Part B: One-Tailed Test

  1. Hypotheses:

    • H₀: β₁ ≤ 1.50
    • H₁: β₁ > 1.50
  2. t-statistic:

    t = \frac{1.78 - 1.50}{0.42} = \frac{0.28}{0.42} = 0.667
  3. Critical value:

    • t-critical (one-tailed, α=0.01, df=43) = 2.416
  4. Decision: Fail to reject H₀ because 0.667 < 2.416

  5. Conclusion: At the 1% significance level, we do NOT have sufficient evidence to conclude that each year of education increases wages by more than $1.50.


Part C: Test for Intercept

  1. Hypotheses:

    • H₀: β₀ = 0
    • H₁: β₀ ≠ 0
  2. t-statistic:

    t = \frac{3.25 - 0}{1.84} = 1.766
  3. Critical values:

    • t-critical (two-tailed, α=0.10, df=43) = ±1.681
  4. Decision: Reject H₀ because |1.766| > 1.681

  5. Conclusion: The intercept is statistically significant at the 10% level, suggesting that even with zero education, predicted wages differ significantly from zero. (Note: This may not be economically meaningful—workers with zero education would still earn something.)


Part D: Economic Interpretation

  • β̂₁ = 1.78 means: Each additional year of education is associated with an increase of $1.78 per hour in wages, holding all else constant.

  • For 4 years of college:

    • Predicted wage increase = 4 × $1.78 = $7.12 per hour
    • If working 2,000 hours/year, this translates to approximately $14,240 additional annual income

Exercise 2 Answers

Part A: 95% Confidence Interval for Fare Coefficient

  • df = 35 - 3 - 1 = 31 (k = 3 regressors)

*Raw data:*
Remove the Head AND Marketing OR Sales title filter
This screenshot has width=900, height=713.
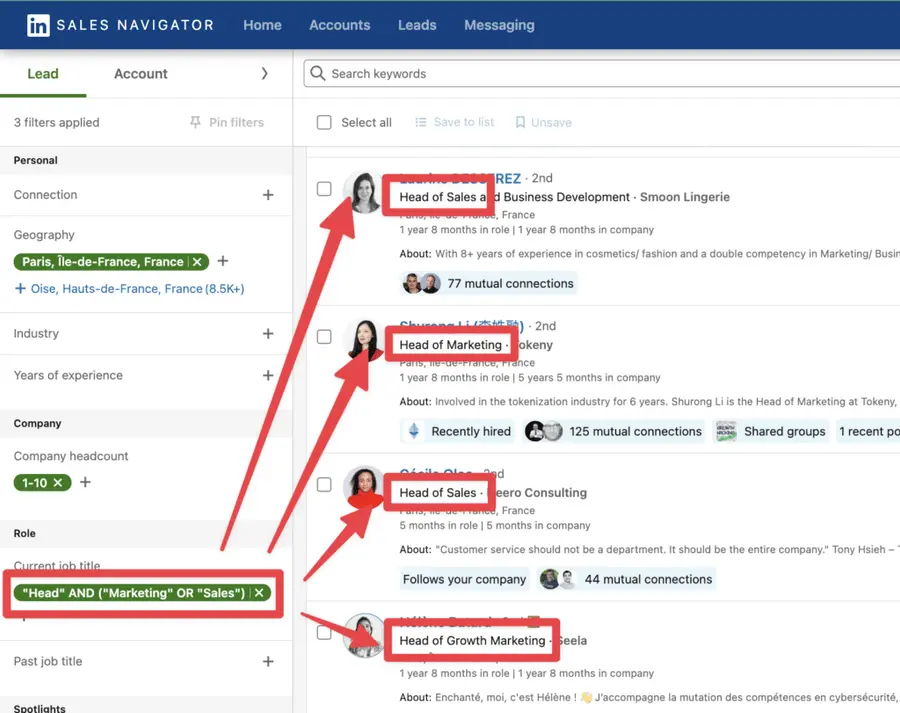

*Task goal:* Please transcribe the hypothesis-testing excerpt above word for word, from "Part D: Economic" up to and including "(k = 3 regressors)".

*Expected answer:*
Part D: Economic Interpretation

  • β̂₁ = 1.78 means: Each additional year of education is associated with an increase of $1.78 per hour in wages, holding all else constant.

  • For 4 years of college:

    • Predicted wage increase = 4 × $1.78 = $7.12 per hour
    • If working 2,000 hours/year, this translates to approximately $14,240 additional annual income

Exercise 2 Answers

Part A: 95% Confidence Interval for Fare Coefficient

  • df = 35 - 3 - 1 = 31 (k = 3 regressors)